* start SELECTED TEXT *
Grant Arthur Gochin

Holocaust Museum LA Knew What Lithuania Was Doing

Courtesy of Author
Courtesy of Author

Lithuania has repeatedly used a survivor-founded museum as cover for Holocaust distortion. The museum was warned, and kept providing the platform.

On June 11, the Government of Lithuania used Holocaust Museum LA’s reopening to claim “Lithuania’s place” in Holocaust memory. The museum had been warned, in writing, about exactly this. It welcomed Lithuania anyway.

The reopening deserves praise. After a major expansion, the survivor-founded institution opened the Goldrich Cultural Center, with new galleries, theaters, gardens, and a pavilion built around an authentic Holocaust-era railcar. Its inaugural exhibition, The Beautiful Game… The Untold Story, recovers the forgotten influence of Jewish players and coaches on modern soccer. The problem is not the exhibition. It is what the museum let the Government of Lithuania do with it.

The Lithuanian Consulate in Los Angeles announced that its deputy consul general and a staff member had attended the June reopening, praised chief executive Beth Kean, and then delivered the sentence the post was written for. The consulate said that Lithuanian artifacts in the exhibition “further underscore Lithuania’s place within the broader narrative of European Jewish heritage and the Holocaust.”

That phrase sounds inclusive. It performs a conversion. The Jewish civilization destroyed in Lithuania becomes part of Lithuania’s heritage; the destruction becomes a vague “experience”; and the state’s relationship to the Holocaust turns from a question of responsibility into a credential of belonging. The artifacts belong to Lithuanian Jews. They do not belong to the diplomatic reputation of the modern Lithuanian state.
* end SELECTED TEXT *
* start INFORMATION SUPPLIED *
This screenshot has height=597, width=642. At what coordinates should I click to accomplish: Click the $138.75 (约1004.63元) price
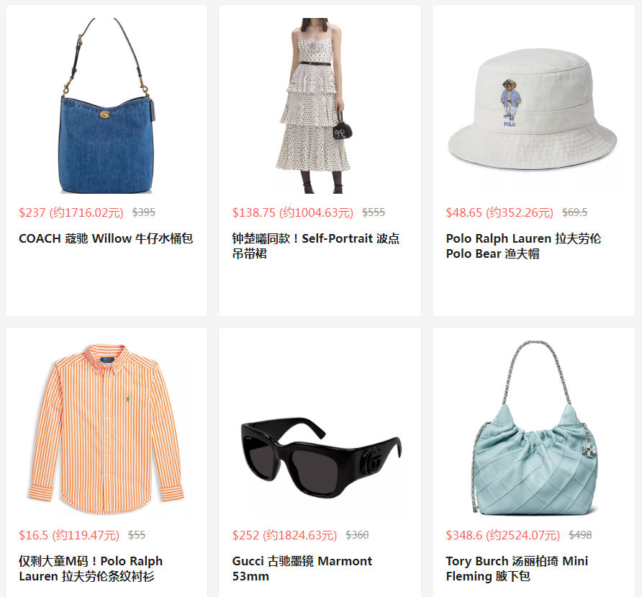(x=293, y=212)
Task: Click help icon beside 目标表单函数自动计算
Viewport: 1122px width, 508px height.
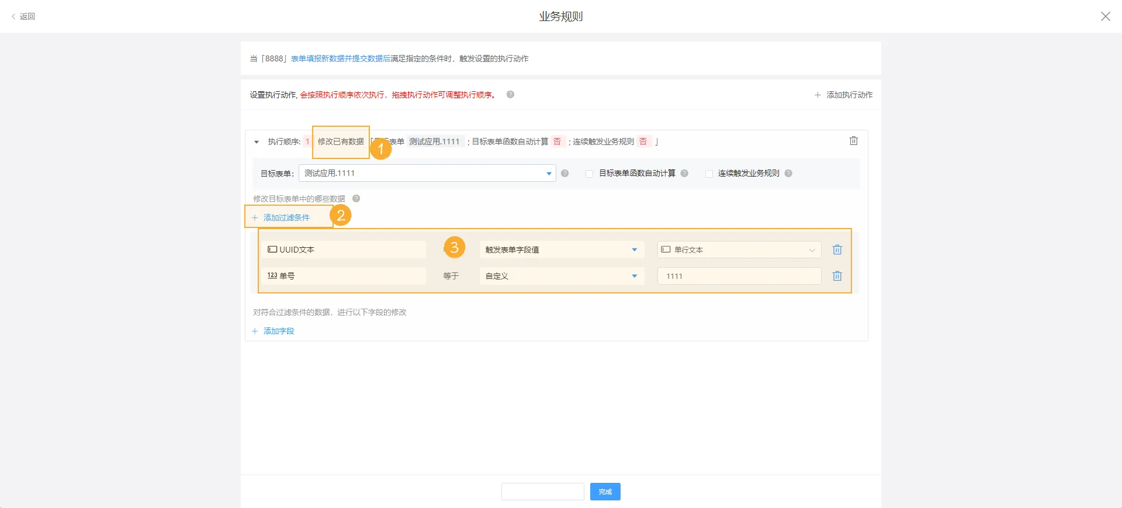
* end INFORMATION SUPPLIED *
TASK TO CARRY OUT
What new features does the article about Holocaust Museum LA say the Goldrich Cultural Center opened with? The listing has nothing to do with the article about Holocaust Museum LA.

COMPLETE OUTPUT
New galleries, theaters, gardens, and a pavilion built around an authentic Holocaust-era railcar.